4.4 Rule 4.1 of the Regulatory and Disciplinary Procedure Rules states that a financial penalty may be appropriate to maintain professional standards and uphold public confidence in the solicitors' profession and in legal services provided by authorised persons. There is nothing within this Agreement which conflicts with Rule 4.1 of the Regulatory and Disciplinary Rules and on that basis, a financial penalty is appropriate.
5. Amount of the fine
5.1 The amount of the fine has been calculated in line with the SRA’s published guidance on its approach to setting an appropriate financial penalty (the Guidance).
5.2 Having regard to the Guidance, the SRA and the firm agree that the nature of the misconduct was more serious (score of three). This is because the desk-based review determined that there was a number of control failings at the firm, demonstrating a pattern of misconduct. The firm was directly responsible for complying with money laundering legislation. It has failed to have sufficient regard to multiple warning notices and guidance published by the SRA and LSAG
5.3 In addition, the majority of the firm’s work falls within scope of the MLRs 2017, therefore the firm should have been familiar with the obligations imposed by the regulations and should have implemented strict adherence.
5.4 The SRA considers that the impact of the misconduct was medium (score of four). This is because although there was no evidence of any direct loss to any client, the failure to appropriately risk assess clients and their matters and understand client’s SoF, for a considerable number of years, put the firm at greater risk of being used to facilitate money laundering and/or terrorist financing.
5.5 Currently over half the firm’s business comes from conveyancing. Conveyancing is a high-risk area of work, as highlighted in our sectoral risk assessment, as property is an attractive asset for criminals because of the large amounts of money that can be laundered through a single transaction.

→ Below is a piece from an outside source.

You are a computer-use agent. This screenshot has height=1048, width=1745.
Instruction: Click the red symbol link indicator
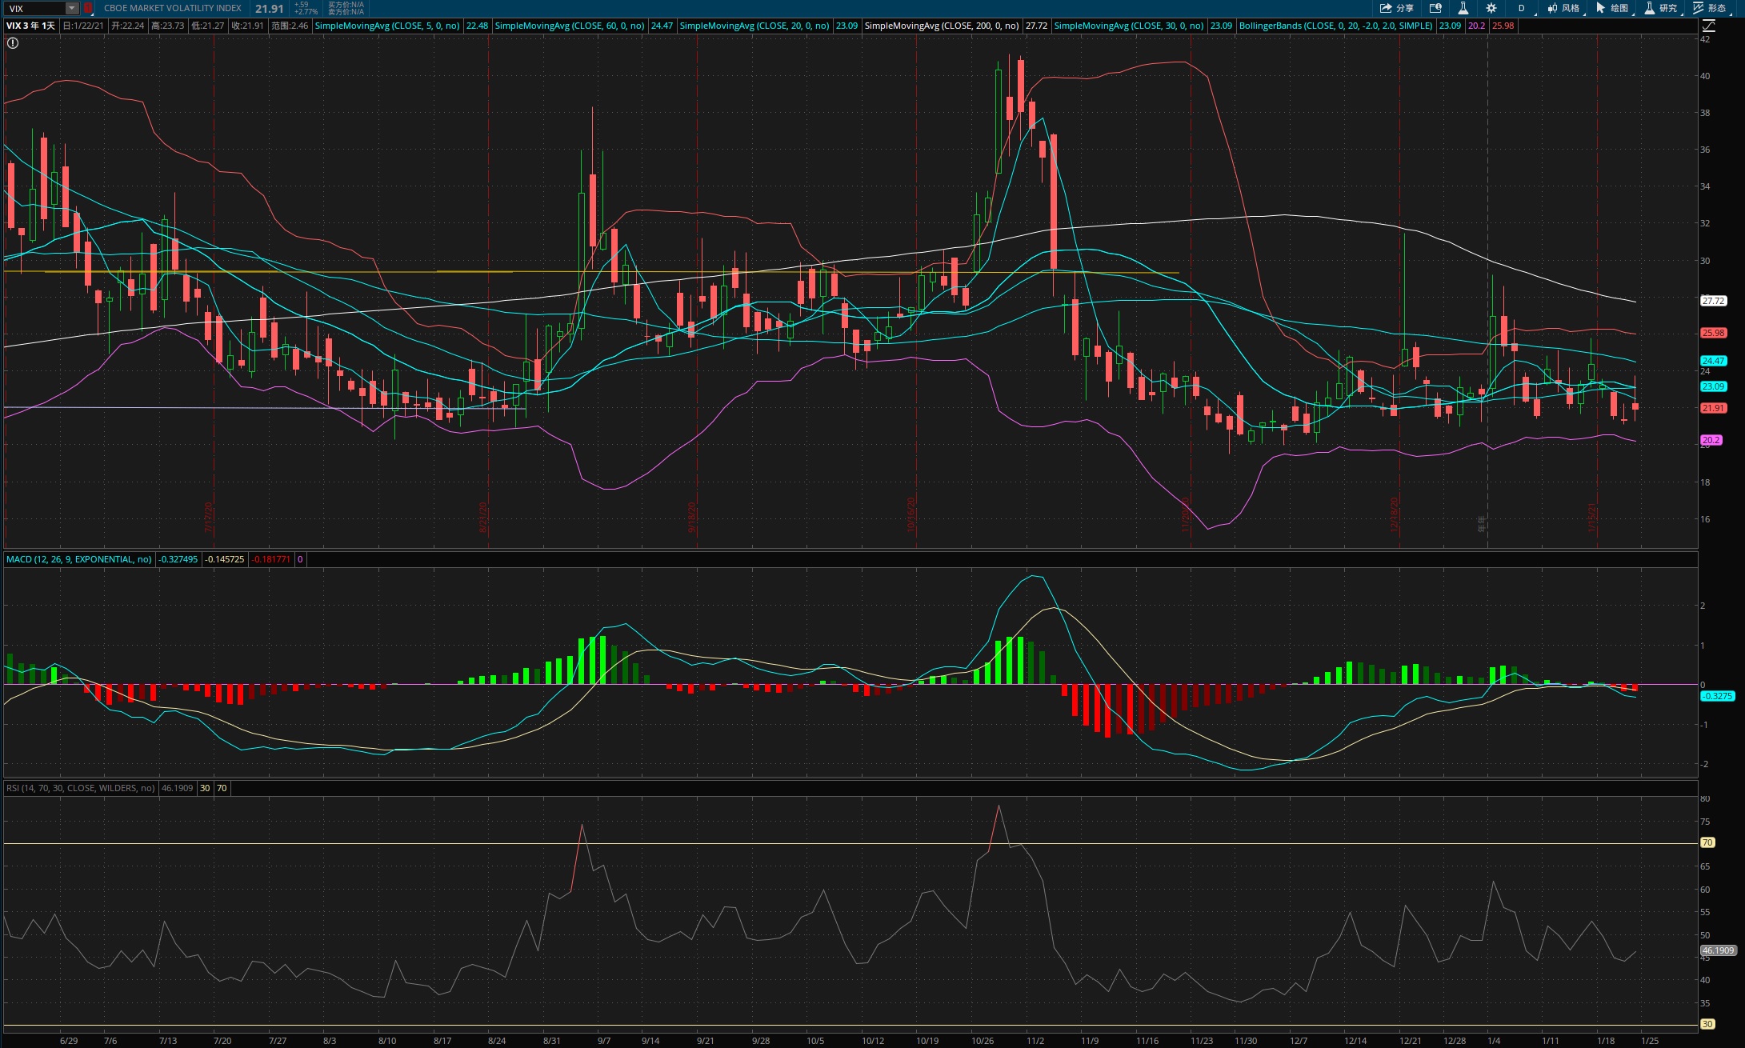pyautogui.click(x=88, y=8)
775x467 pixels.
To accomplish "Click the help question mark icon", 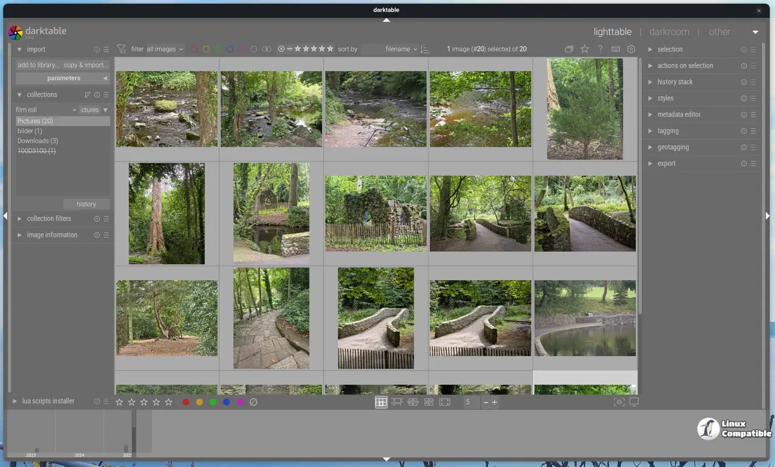I will [x=600, y=49].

5.6 The nature and impact scores add up to seven. The Guidance indicates a broad penalty bracket of between 1.6% and 3.2% of the firm’s annual domestic turnover is appropriate.
5.7 The SRA considers a basic penalty at the bottom of the bracket to be appropriate which determines a basic penalty of £28,483.

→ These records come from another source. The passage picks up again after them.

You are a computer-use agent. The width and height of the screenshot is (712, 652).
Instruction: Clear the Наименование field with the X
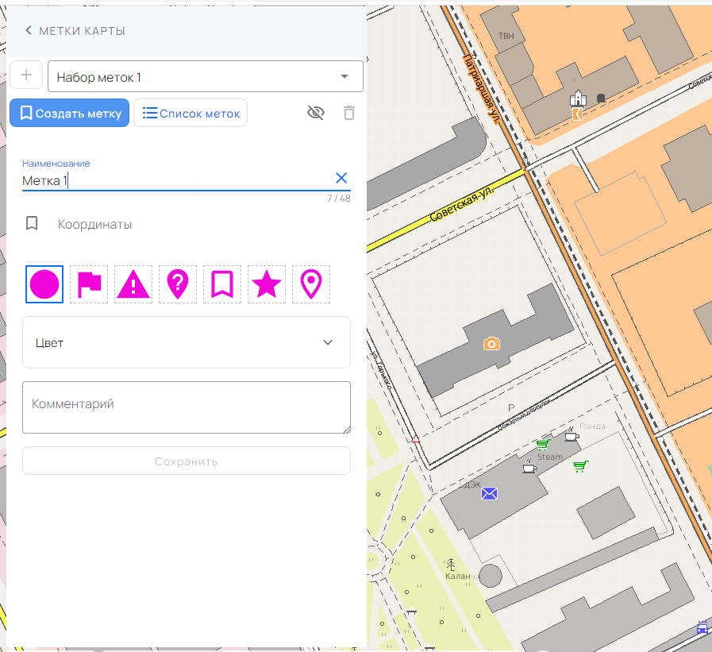click(x=341, y=178)
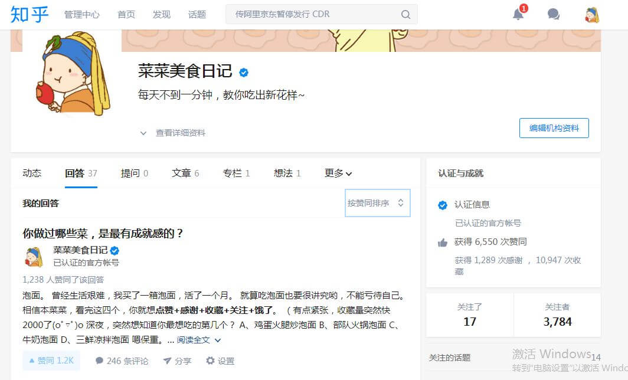Viewport: 628px width, 380px height.
Task: Switch to the 文章 tab
Action: 185,173
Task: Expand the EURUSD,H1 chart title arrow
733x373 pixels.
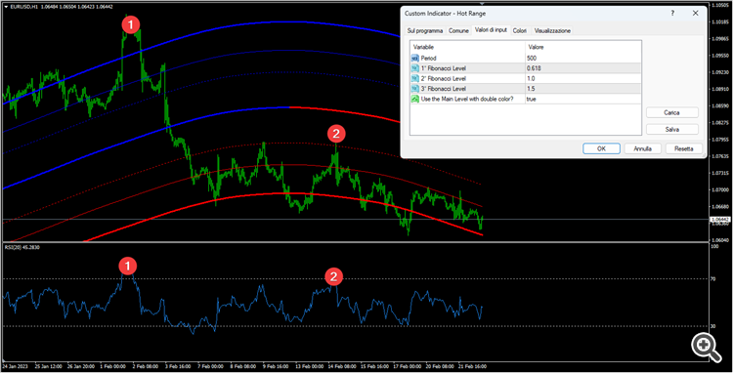Action: (x=6, y=7)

5.8 The SRA considers that the basic penalty should be reduced to £25,635. This reduction reflects the mitigation at paragraph 4.2 above.
5.9 The firm does not appear to have made any financial gain or received any other benefit as a result of its conduct. Therefore, no adjustment is necessary to remove this.
5.10 Using our discretion for proportionality the fine has been further reduced to £25,000. This is the maximum the SRA can fine a recognised body is £25,000; anything above this must be heard by the SDT.
6. Publication
6.1 The SRA considers it appropriate that this agreement is published in the interests of transparency in the regulatory and disciplinary process. The firm agrees to the publication of this agreement.
7. Acting in a way which is inconsistent with this agreement
7.1 The firm agrees that it will not deny the admissions made in this agreement or act in any way which is inconsistent with it.
7.2 If the denies the admissions or acts in a way which is inconsistent with this agreement, the conduct which is subject to this agreement may be considered further by the SRA. That may result in a disciplinary outcome or a referral to the Solicitors Disciplinary Tribunal on the original facts and allegations.
7.3 Acting in a way which is inconsistent with this agreement may also constitute a separate breach of principles 2 and 5 of the Principles and paragraph 3.2 of the Code of Conduct for Firms.
8. Costs
8.1 The firm agrees to pay the costs of the SRA's investigation in the sum of £600. Such costs are due within 28 days of a statement of costs due being issued by the SRA.